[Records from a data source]
****************

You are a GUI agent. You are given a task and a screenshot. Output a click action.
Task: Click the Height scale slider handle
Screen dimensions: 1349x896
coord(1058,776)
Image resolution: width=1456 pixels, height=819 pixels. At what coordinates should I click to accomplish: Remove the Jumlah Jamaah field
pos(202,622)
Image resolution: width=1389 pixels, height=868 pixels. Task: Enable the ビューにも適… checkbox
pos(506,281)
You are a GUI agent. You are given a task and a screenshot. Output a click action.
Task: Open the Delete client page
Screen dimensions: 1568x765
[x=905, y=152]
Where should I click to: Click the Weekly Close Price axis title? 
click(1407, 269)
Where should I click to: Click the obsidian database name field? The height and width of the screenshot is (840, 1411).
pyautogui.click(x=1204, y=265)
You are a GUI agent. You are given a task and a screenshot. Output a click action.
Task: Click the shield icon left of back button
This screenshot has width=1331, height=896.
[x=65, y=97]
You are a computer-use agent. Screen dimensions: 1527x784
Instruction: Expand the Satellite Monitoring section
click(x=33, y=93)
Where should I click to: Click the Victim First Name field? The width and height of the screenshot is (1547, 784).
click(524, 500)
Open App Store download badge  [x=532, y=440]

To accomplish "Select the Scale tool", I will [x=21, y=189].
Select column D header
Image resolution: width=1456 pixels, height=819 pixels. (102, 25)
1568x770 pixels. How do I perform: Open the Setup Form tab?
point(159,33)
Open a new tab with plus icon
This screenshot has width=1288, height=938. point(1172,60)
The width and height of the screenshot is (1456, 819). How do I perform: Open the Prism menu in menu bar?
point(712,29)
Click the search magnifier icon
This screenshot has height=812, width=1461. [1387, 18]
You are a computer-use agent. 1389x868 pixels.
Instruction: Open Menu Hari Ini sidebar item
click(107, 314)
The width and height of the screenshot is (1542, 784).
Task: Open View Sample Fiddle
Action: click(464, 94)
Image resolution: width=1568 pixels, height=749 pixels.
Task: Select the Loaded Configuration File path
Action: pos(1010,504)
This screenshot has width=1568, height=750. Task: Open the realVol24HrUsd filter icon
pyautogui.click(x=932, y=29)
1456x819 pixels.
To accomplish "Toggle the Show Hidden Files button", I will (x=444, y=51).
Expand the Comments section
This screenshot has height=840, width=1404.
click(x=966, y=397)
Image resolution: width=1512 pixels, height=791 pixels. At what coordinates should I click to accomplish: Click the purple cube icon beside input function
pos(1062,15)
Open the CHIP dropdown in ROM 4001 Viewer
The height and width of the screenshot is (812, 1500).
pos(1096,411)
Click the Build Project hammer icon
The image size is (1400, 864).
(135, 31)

****************

WORK INSTRUCTION = Every line that contains the string "computer" should be copied from the records.

EXERCISE SOLUTION =
You are a computer-use agent. Screen dimensions: 1527x784
You are a computer-use agent. 1389x868 pixels.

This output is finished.